実際には、送付メッセージの前後に色々とオマジナイが付きますのでご注意ください
非推奨としたのは、計算が面倒なのと、4KB以上のメッセージを送っている方にとってはメリットが薄いからです。
メッセージの減らし方3:Event Hubs を併用する
IoT Hubをご利用の方でしたら、Event Hubsの名前くらいは聞いたことがあるかと思います。
https://azure.microsoft.com/ja-jp/services/event-hubs/
このような感じで、大量のストリーミングデータを受け取る専門家です。
IoT Hubとの差についても、こちらのドキュメントで確認します。
https://docs.microsoft.com/ja-jp/azure/iot-hub/iot-hub-compare-event-hubs
IoTで使う場合は、デバイス管理とクラウドからのPush通信ができないのは問題となりますのでIoT Hubの利用を推奨しています。
そこでデバイスとクラウドの接続にはIoT Hubを利用しつつ、デバイスからクラウドへのメッセージ送信のみEvent Hubsに作業を委託することで安全性とコストを両立させることが可能です。
Event Hubsの接続情報はIoT Hub経由で入手するように作りましょう。
例えばDPSを使って1番近接地のIoT Hubに接続するように作り、IoT Hubごとに通知するEvent Hubsの接続情報を変えることで、デバイスからのメッセージも1番近接地のEvent Hubsに送信するように作ることが可能です。

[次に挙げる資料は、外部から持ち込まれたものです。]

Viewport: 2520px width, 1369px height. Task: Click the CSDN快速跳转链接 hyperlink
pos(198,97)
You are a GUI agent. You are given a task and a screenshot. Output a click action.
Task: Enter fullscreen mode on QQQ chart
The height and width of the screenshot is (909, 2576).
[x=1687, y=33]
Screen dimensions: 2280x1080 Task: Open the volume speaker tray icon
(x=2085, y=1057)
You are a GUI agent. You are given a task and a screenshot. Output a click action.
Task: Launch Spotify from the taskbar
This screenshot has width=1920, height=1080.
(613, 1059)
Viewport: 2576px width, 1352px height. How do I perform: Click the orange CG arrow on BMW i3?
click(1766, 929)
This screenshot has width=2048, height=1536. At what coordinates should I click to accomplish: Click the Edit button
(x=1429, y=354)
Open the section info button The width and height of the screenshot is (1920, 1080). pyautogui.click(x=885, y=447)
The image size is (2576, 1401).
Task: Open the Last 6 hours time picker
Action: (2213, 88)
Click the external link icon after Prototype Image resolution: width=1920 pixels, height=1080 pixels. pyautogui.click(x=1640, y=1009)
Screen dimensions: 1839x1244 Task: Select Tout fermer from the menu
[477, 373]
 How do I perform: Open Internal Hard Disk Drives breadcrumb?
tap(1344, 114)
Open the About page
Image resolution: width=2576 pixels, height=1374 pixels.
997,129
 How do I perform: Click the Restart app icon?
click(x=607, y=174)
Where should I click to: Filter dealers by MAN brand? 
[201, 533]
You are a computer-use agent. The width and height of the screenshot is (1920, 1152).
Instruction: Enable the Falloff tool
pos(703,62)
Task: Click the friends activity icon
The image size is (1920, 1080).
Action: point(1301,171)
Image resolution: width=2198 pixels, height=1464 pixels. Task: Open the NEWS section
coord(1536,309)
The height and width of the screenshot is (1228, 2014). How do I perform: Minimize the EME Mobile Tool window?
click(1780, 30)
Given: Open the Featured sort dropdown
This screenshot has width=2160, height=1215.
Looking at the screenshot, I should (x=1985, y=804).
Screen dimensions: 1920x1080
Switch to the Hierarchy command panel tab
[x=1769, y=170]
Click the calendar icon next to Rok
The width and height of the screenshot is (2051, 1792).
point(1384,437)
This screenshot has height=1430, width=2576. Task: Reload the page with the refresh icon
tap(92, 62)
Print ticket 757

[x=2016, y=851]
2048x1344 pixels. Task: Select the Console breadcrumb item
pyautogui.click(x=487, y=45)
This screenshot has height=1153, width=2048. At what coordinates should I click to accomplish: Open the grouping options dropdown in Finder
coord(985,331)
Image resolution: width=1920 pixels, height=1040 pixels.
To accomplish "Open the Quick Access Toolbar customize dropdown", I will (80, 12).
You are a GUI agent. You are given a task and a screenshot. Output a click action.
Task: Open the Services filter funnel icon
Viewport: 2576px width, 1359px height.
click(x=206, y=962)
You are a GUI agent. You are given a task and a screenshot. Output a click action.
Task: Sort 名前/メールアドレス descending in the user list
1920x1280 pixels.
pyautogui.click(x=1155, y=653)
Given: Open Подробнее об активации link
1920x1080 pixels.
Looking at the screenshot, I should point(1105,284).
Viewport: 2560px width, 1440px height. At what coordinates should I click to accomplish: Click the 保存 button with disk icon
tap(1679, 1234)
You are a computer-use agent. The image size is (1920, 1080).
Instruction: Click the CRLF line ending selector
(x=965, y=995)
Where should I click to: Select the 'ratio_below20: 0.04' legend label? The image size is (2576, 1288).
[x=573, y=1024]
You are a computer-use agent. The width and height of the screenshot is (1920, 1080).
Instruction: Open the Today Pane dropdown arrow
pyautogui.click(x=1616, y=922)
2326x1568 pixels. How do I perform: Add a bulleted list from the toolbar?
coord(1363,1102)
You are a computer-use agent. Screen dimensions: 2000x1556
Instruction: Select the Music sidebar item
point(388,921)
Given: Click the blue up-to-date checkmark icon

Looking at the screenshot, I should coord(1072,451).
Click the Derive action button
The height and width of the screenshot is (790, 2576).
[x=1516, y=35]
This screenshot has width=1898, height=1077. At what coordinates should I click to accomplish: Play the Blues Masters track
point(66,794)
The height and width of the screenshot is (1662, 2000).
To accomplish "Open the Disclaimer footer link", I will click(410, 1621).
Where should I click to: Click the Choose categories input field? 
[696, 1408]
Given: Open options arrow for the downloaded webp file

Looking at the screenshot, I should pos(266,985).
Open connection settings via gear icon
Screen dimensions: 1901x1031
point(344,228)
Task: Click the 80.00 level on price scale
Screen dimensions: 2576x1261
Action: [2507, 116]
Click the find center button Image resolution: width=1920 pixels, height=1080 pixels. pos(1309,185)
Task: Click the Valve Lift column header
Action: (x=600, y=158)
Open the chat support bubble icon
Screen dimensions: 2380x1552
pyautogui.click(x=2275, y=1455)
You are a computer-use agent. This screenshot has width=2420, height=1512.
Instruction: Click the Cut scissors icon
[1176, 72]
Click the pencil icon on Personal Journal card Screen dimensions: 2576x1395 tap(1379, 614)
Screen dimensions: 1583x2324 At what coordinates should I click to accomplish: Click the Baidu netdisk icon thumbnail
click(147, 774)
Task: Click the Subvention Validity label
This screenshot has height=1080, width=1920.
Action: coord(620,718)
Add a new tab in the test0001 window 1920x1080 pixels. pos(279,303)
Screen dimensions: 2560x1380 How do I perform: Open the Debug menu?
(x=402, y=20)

デバイスの初期のプロビジョニングとDRを楽にするためにDPSも併用
- メッセージをEvent Hubsに任せる
- Event Hubsの接続情報をIoT Hubのデバイスツインに任せる
- IoT Hubの接続情報をIoT Hub Device Provisioning Service(DPS)に任せる
- Event Hubsのgeoディザスタリカバリー(DR対策)や可用性ゾーン(HA対策)を利用する
- IoT Hubをモニターし、状況に応じてDPS配下から切り離す(DR対策)
- デバイス内には、指数関数的な話題に考慮をした再接続、再送機能を作っておく
- 送信不可が続く場合の最終手段として、最新データを破棄するか最古データを破棄するか決めておく(契約書とか注意事項にも書いておく)
このような形で全体を組んでおけば、基本的にはAzureの問題に振り回されることもなくなりますし、デバイスは電源を入れたら設定不要でメッセージの送信を始めます。
メッセージそのものはEvent Hubで安価に送り、デバイス管理系はIoT Hubを使って安全を確保できます。
IoT Hubは、デバイス数とコストに相関関係が無いので、こちらも安価に保てます。
Event Hubsを利用してもメッセージは送料がかかるので、バランスを見てファイルアップロードも利用しましょう。